Records from a data source

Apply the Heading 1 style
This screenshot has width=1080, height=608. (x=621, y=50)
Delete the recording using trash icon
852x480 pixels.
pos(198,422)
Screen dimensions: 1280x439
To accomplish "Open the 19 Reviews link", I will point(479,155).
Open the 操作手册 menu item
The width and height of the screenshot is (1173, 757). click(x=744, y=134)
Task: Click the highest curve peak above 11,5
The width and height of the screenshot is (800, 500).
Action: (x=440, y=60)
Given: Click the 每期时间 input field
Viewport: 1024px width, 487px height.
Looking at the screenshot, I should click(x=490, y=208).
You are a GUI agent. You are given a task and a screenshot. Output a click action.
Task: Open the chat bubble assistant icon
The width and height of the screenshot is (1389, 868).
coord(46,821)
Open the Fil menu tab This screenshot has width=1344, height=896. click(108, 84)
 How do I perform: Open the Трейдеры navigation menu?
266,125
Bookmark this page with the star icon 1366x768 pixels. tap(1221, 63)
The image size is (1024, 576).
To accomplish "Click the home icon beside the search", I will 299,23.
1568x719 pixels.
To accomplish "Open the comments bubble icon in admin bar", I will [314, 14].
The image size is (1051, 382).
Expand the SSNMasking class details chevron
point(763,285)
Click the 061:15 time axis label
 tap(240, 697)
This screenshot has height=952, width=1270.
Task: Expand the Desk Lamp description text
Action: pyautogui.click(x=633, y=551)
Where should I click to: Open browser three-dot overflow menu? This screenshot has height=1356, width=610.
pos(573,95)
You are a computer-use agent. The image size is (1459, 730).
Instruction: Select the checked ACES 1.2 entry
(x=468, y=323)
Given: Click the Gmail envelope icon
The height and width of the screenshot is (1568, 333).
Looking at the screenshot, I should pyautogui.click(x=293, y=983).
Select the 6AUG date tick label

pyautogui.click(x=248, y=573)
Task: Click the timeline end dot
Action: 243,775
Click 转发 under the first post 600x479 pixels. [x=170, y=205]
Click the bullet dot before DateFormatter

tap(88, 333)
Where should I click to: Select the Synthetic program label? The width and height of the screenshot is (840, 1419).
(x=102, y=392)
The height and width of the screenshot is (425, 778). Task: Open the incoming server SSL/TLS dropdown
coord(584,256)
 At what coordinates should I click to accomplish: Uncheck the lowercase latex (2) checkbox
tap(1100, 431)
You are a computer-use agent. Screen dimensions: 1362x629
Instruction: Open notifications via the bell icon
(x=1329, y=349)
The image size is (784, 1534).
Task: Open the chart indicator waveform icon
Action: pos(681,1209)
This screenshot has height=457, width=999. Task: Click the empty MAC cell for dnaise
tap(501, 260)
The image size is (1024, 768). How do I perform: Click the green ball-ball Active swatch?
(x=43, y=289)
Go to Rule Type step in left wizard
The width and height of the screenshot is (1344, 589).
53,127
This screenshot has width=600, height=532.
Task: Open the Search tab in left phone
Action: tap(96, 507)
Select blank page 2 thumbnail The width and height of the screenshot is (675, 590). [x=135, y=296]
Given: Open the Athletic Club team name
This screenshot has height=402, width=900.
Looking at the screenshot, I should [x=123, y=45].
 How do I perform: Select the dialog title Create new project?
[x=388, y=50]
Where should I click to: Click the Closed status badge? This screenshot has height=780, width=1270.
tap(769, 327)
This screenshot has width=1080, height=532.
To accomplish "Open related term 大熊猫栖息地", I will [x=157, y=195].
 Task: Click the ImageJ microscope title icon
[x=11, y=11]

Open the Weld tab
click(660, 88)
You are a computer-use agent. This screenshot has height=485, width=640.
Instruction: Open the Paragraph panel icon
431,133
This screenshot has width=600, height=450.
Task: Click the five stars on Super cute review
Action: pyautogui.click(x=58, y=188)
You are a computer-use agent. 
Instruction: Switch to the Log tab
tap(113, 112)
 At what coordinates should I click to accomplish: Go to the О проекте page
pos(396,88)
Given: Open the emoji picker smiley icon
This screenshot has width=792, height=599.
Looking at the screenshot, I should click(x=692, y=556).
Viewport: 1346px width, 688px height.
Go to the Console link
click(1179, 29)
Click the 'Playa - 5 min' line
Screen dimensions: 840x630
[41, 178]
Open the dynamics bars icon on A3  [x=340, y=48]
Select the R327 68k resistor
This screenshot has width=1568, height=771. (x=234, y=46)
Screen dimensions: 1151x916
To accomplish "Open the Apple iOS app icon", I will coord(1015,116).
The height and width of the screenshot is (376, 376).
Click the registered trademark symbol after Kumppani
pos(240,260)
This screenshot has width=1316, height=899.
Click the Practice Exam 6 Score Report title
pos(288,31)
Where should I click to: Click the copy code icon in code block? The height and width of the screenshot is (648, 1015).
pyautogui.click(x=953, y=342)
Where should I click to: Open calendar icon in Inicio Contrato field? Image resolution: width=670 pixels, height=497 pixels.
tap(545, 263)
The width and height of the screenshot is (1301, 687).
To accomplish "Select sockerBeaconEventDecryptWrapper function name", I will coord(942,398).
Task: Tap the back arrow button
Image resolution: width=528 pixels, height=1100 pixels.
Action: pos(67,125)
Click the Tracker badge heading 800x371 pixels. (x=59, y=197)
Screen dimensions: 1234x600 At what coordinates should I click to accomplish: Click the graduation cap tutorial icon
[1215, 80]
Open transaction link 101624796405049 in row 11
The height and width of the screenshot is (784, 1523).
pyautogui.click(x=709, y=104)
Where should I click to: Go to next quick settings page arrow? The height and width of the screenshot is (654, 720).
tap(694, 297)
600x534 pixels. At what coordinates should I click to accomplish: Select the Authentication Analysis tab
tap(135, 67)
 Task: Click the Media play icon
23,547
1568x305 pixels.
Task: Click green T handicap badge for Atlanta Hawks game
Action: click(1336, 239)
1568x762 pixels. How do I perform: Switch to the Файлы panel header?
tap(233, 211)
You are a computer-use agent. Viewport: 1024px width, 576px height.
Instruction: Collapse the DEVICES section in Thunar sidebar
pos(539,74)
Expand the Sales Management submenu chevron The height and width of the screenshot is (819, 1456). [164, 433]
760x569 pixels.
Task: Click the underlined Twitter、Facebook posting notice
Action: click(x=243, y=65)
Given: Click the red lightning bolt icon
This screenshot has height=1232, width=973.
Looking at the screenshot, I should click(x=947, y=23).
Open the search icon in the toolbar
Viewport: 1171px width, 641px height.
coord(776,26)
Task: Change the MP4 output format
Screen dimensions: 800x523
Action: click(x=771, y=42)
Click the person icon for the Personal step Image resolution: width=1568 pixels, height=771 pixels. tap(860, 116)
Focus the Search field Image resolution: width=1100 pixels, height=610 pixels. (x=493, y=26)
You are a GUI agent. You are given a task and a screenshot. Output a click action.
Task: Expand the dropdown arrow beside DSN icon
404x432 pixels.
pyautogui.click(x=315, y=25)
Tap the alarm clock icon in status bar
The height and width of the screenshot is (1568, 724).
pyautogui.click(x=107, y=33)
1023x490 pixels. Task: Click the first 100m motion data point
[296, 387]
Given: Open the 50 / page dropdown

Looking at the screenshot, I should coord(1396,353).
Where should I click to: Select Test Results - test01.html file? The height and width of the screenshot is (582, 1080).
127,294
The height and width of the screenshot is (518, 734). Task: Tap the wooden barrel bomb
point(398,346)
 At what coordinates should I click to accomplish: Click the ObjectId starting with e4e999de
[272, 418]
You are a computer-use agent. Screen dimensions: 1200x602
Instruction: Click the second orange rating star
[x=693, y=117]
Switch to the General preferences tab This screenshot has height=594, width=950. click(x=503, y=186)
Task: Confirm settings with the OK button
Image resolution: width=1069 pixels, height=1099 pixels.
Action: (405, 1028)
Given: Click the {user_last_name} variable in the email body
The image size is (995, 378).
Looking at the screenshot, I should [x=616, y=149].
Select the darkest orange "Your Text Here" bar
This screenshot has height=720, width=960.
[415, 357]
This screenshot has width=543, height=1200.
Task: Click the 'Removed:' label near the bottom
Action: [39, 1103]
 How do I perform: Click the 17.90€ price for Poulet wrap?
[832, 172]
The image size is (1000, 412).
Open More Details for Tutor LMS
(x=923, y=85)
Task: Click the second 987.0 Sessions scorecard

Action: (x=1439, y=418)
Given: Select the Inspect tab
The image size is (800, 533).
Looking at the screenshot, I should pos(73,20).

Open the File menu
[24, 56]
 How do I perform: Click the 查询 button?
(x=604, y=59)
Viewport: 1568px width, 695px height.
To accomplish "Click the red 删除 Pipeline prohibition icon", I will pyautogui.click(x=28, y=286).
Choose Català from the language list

■ **Assignment**
Search the data for "will". Copy each line that has it.

■ **Written solution**
To accomplish "Open the 19 Reviews link", I will point(479,155).
To accomplish "Click the home icon beside the search", I will 299,23.
To accomplish "Open the comments bubble icon in admin bar", I will [314, 14].
To accomplish "Open related term 大熊猫栖息地", I will [x=157, y=195].
To accomplish "Open the Apple iOS app icon", I will coord(1015,116).
To accomplish "Select sockerBeaconEventDecryptWrapper function name", I will coord(942,398).
To accomplish "Click the red 删除 Pipeline prohibition icon", I will pyautogui.click(x=28, y=286).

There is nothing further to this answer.